» Texto seleccionado

# # # # # # #

Entre 1952 y 1954, Gaziel hizo por lo menos tres viajes a Portugal. Están registrados en Portugal lejano, los dos primeros, y en La península inacabada, el tercero. Fue un jubileo. No porque el periodista catalán hallara ya entonces el modo de abandonar su trabajo de editor para retomar la escritura —la jubilación aún tardaría unos años en llegar —, sino porque esos viajes constituyeron para él como una suerte de indulgencia plenaria al término de una vida marcada por el destino y sus caprichos, no siempre corteses. Gracias a esas excursiones lusitanas, y a las que hizo, en aquella misma década, por las tierras de Castilla, Gaziel pudo por fin pasar del sueño remoto al sueño a pie de obra. Es decir, pudo seguir soñando con que la Iberia soñada por Maragall, esa unión entre España y Portugal que iba a resolver el encaje de Cataluña en España y, por extensión, el de España y Portugal en el mundo, no se demoraría ya mucho tiempo.

La realidad, claro, era otra. Era la que el propio periodista percibía ya en el primero de sus viajes. Dos pueblos que pasaron largos siglos atareados en labores de reconquista y que, tras reducir la morería a la mínima expresión, se lanzaron —en circunstancias distintas, pues Portugal, al contrario que España, estaba ya formado como país— a la gran aventura ultramarina. Dos imperios que lo fueron y ya no lo son. Y, en fin, dos ramas de una misma familia, dos manifestaciones de un mismo linaje que parecían condenadas a entenderse y vivían, en cambio, «ben girats d’esquena dins la mateixa capsa», hasta el punto de que nada sabían los portugueses de lo que hacían o dejaban de hacer los españoles —y no digamos ya los catalanes—, y viceversa.

# # # # # # #

» Entradas del listado

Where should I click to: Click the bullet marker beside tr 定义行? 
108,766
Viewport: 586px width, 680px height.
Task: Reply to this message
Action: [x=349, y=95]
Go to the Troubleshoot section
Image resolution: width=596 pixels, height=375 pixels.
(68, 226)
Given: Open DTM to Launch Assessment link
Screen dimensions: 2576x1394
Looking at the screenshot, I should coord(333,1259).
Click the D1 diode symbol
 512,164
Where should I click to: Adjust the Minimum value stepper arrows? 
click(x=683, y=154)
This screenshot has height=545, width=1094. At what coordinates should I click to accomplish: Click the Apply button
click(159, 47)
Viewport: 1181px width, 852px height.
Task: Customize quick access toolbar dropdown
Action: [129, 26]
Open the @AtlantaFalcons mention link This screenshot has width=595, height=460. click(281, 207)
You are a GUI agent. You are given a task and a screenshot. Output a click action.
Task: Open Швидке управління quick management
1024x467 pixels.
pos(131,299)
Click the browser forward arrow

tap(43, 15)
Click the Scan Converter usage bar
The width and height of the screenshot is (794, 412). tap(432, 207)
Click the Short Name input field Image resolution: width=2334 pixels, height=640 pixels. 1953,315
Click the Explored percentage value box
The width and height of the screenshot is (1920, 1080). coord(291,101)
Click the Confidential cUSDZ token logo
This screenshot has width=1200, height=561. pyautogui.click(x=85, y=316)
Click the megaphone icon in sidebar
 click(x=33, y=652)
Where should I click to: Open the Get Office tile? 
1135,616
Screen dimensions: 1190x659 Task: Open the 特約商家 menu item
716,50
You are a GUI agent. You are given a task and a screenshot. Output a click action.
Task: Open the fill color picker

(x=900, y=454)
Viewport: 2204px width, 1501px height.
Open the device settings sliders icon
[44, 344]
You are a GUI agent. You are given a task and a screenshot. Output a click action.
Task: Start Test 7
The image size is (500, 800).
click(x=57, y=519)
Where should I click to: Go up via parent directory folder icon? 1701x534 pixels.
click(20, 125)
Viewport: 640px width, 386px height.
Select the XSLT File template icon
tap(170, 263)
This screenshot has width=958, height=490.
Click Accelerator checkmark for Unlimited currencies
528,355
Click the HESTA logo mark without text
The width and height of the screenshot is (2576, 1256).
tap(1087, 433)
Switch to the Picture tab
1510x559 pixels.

# # # # # # #

Explica, en una a tres oraciones y según el texto sobre los viajes de Gaziel a Portugal, por qué esos viajes fueron «un jubileo».

» Resultado final
No fue porque Gaziel hubiera dejado ya su trabajo de editor, pues la jubilación tardaría aún unos años en llegar. Fue porque esos viajes constituyeron para él una suerte de indulgencia plenaria al término de una vida marcada por el destino y sus caprichos, no siempre corteses.